Israel's extermination campaign has disproportionately targeted women and children, leaving Gaza with the world's highest rate of child amputees per capita
News Desk - The Cradle

The rate of miscarriages soared after Tel Aviv ordered the closure of the Kerem Shalom crossing earlier this month, cutting off the flow of essential medications, including heparin injections critical for women with blood clotting disorders.
Without medicine or sanitary supplies, the situation for pregnant women in Gaza is “catastrophic,” according to Dr. Suha al-Masri, a Gaza obstetrician who says hospitals struggle to offer only "primitive solutions.”
"Due to the shortage of medication resulting from the blockade, we find that many of them are silently losing their fetuses or living the remainder of their pregnancies under the constant threat of losing the baby at any moment,” Masri told Al-Akhbar.
“We are not only losing mothers and fetuses, we are losing a future that was meant to be born,” she added.
"I felt like a part of me had died. My son wasn’t just a victim of my health condition; he was also a victim of the siege. The occupation killed my fetus, not with missiles, but by withholding my medication,” said Nisreen Ayyad, 29, a resident of Gaza City who recently had a miscarriage.
“Whenever I hear about an imminent bombing, I put my hand on my stomach and tell it: Hold on. Don’t be afraid; Mom is with you. But I’m the one who’s afraid. I’m afraid he’ll be killed before I see him,” Ruba Masoud, 28, told Al-Akhbar.
According to figures released by the Gaza Health Ministry, at least 950 infants under one year of age have been killed since the start of the US-Israeli genocide in Gaza.
After the collapse of a brittle ceasefire last week, Israeli attacks have killed over 270 Palestinian children.
“if you are a child in Gaza today, you have most likely been displaced multiple times, are living in a tent, don’t have food security, have lost multiple members of your close community, and have fallen asleep every single night … to the sound of drones and bombs falling from the sky,” Dr. Tanya Haj-Hasan, pediatrician for Doctors Without Borders (MSF), said in a report from the NGO last June.

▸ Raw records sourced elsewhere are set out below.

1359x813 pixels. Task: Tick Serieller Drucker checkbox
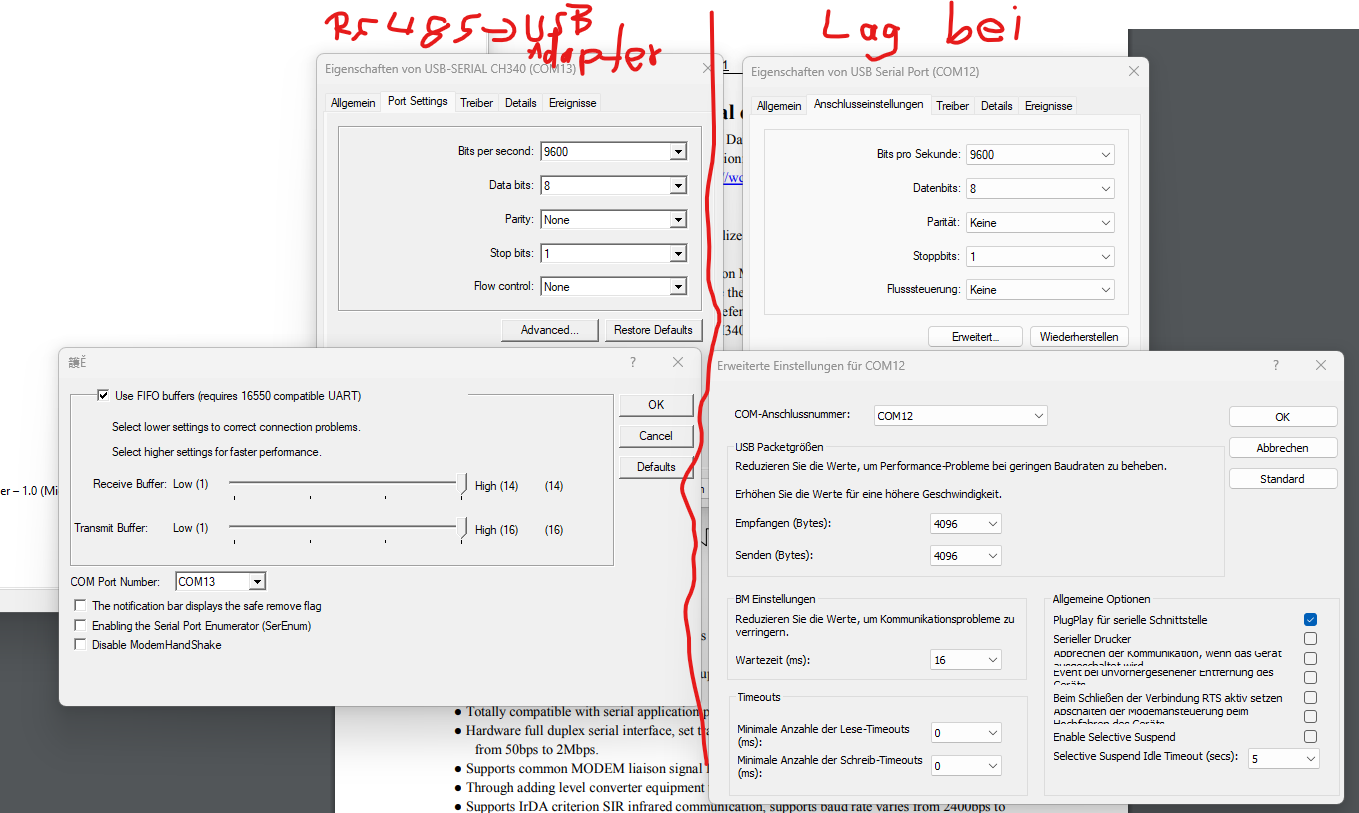point(1310,639)
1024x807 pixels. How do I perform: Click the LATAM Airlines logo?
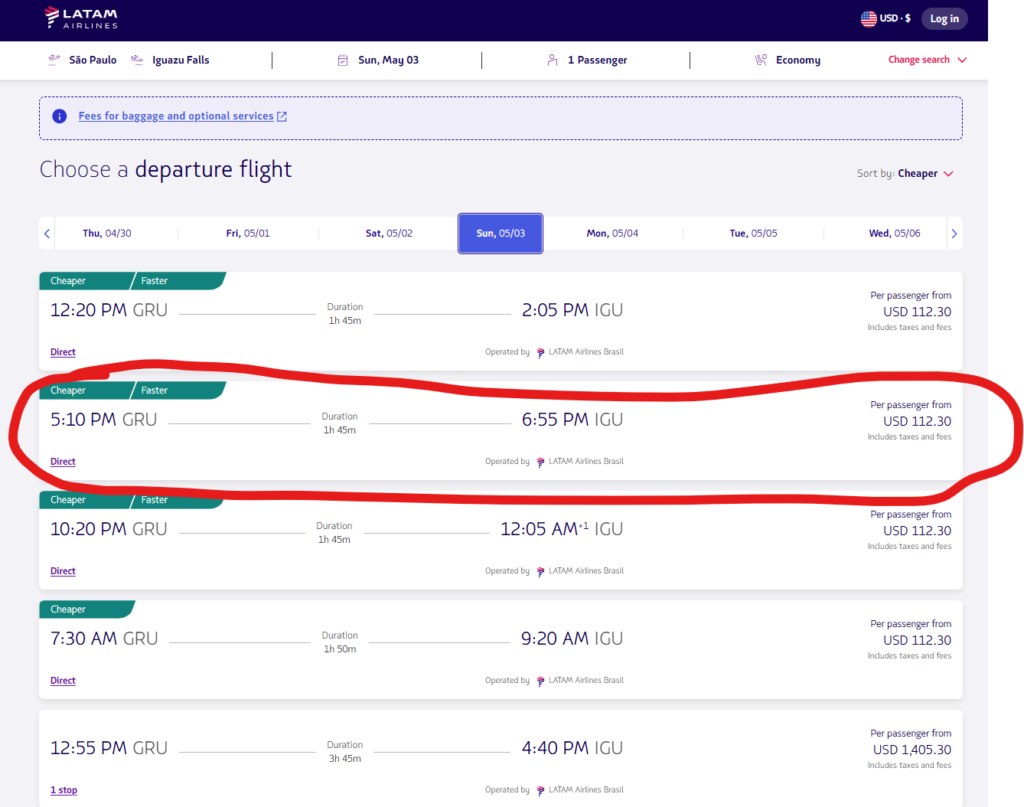81,18
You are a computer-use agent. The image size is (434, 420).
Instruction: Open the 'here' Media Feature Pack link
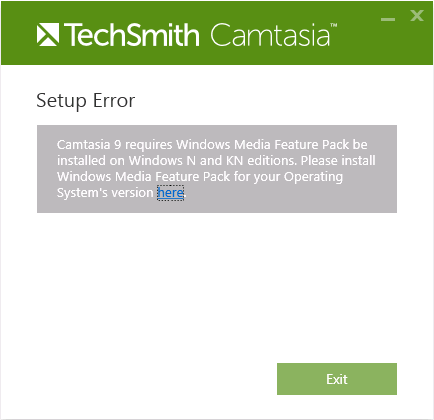click(170, 193)
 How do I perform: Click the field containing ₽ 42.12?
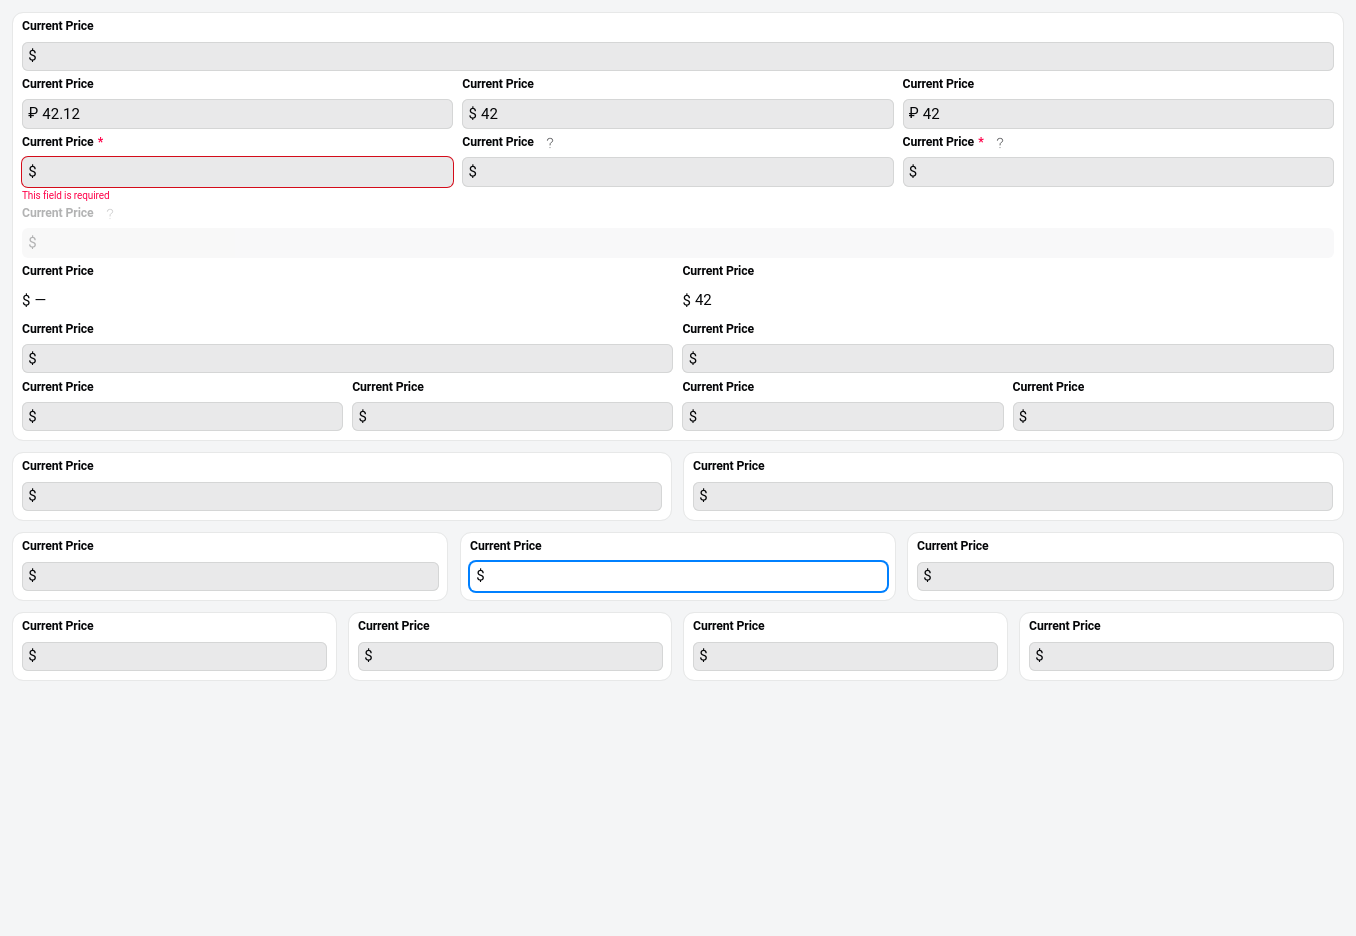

According to multiple international agencies, at least 25,000 children have been injured by the Israeli onslaught, including between 3,000 and 4,000 children who have had one or more limbs amputated, making Gaza home to a higher number of child amputees per inhabitant than any other place in the world.
Nearly 70 percent of verified deaths in Gaza since 7 October 2023 were women and children, according to a November report by the Office of the UN High Commissioner for Human Rights (OHCHR).